Part V: Deploying the eBPF Dataplane

eBPF is the real deal, however you will want to explore any potential limitations with implementing eBPF and take into considerations what your specific use-cases or requirements are.

  1. First, create a ConfigMap in the tigera-operator namespace. For the KUBERNETES_SERVICE_HOST variable used below, make sure to use the IP address that's been assigned to api.<cluster-name>.<example.com>:
KUBERNETES_SERVICE_HOST=192.168.3.32
KUBERNETES_SERVICE_PORT=6443

cat << EOF > ./02-configmap-endpoint-tigera-operator.yaml
kind: ConfigMap
apiVersion: v1
metadata:
  name: kubernetes-services-endpoint
  namespace: tigera-operator
data:
  KUBERNETES_SERVICE_HOST: "$KUBERNETES_SERVICE_HOST"
  KUBERNETES_SERVICE_PORT: "$KUBERNETES_SERVICE_PORT"
EOF

oc apply -f ./02-configmap-endpoint-tigera-operator.yaml
  1. IMPORTANT: Because of Kubernetes Issue 30189, wait for 60 seconds before forcing the tigera-operator to perform a rolling update of Calico across each of the nodes:
sleep 60
oc delete pod -n tigera-operator -l k8s-app=tigera-operator
oc wait deployment.apps/calico-kube-controllers --for condition=available -n calico-system
oc wait deployment.apps/calico-typha --for condition=available -n calico-system
oc rollout status daemonset.apps/calico-node -n calico-system
  1. Now it's time to enable the Calico eBPF dataplane. To do this, enter the following commmand to patch the linuxDataplane key with the value of BPF for the Tigera Operator:
oc patch installation.operator.tigera.io default --type merge -p '{"spec":{"calicoNetwork":{"linuxDataplane":"BPF", "hostPorts":null}}}'
  1. With that complete it's time to remove the OpenShift-provided kube-proxy. Not doing this step can result in deployment confusion within your environment and it will increase CPU use:
oc patch networks.operator.openshift.io cluster --type merge -p '{"spec":{"deployKubeProxy": false}}'

Optional: If you'd like, you can now enable DSR mode (Direct Server Return). Read more HERE:

calicoctl patch felixconfiguration default --patch='{"spec": {"bpfExternalServiceMode": "DSR"}}'

Reversal

If you want to remove the eBPF dataplane, and return to the IPTables-driven controlplane, follow these steps.
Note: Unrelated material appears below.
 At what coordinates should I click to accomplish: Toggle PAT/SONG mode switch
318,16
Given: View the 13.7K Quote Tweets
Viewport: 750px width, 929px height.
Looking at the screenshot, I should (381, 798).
  1. To reverse the eBPF dataplane as described above, first re-enable the OpenShift-provided kube-proxy service:
oc patch networks.operator.openshift.io cluster --type merge -p '{"spec":{"deployKubeProxy": true}}'
  1. Lastly, enable IPTables for the Calico/Linux dataplane:
oc patch installation.operator.tigera.io default --type merge -p '{"spec":{"calicoNetwork":{"linuxDataplane":"Iptables"}}}'

That should do it! Enjoy and explore your eBPF-enabled cluster.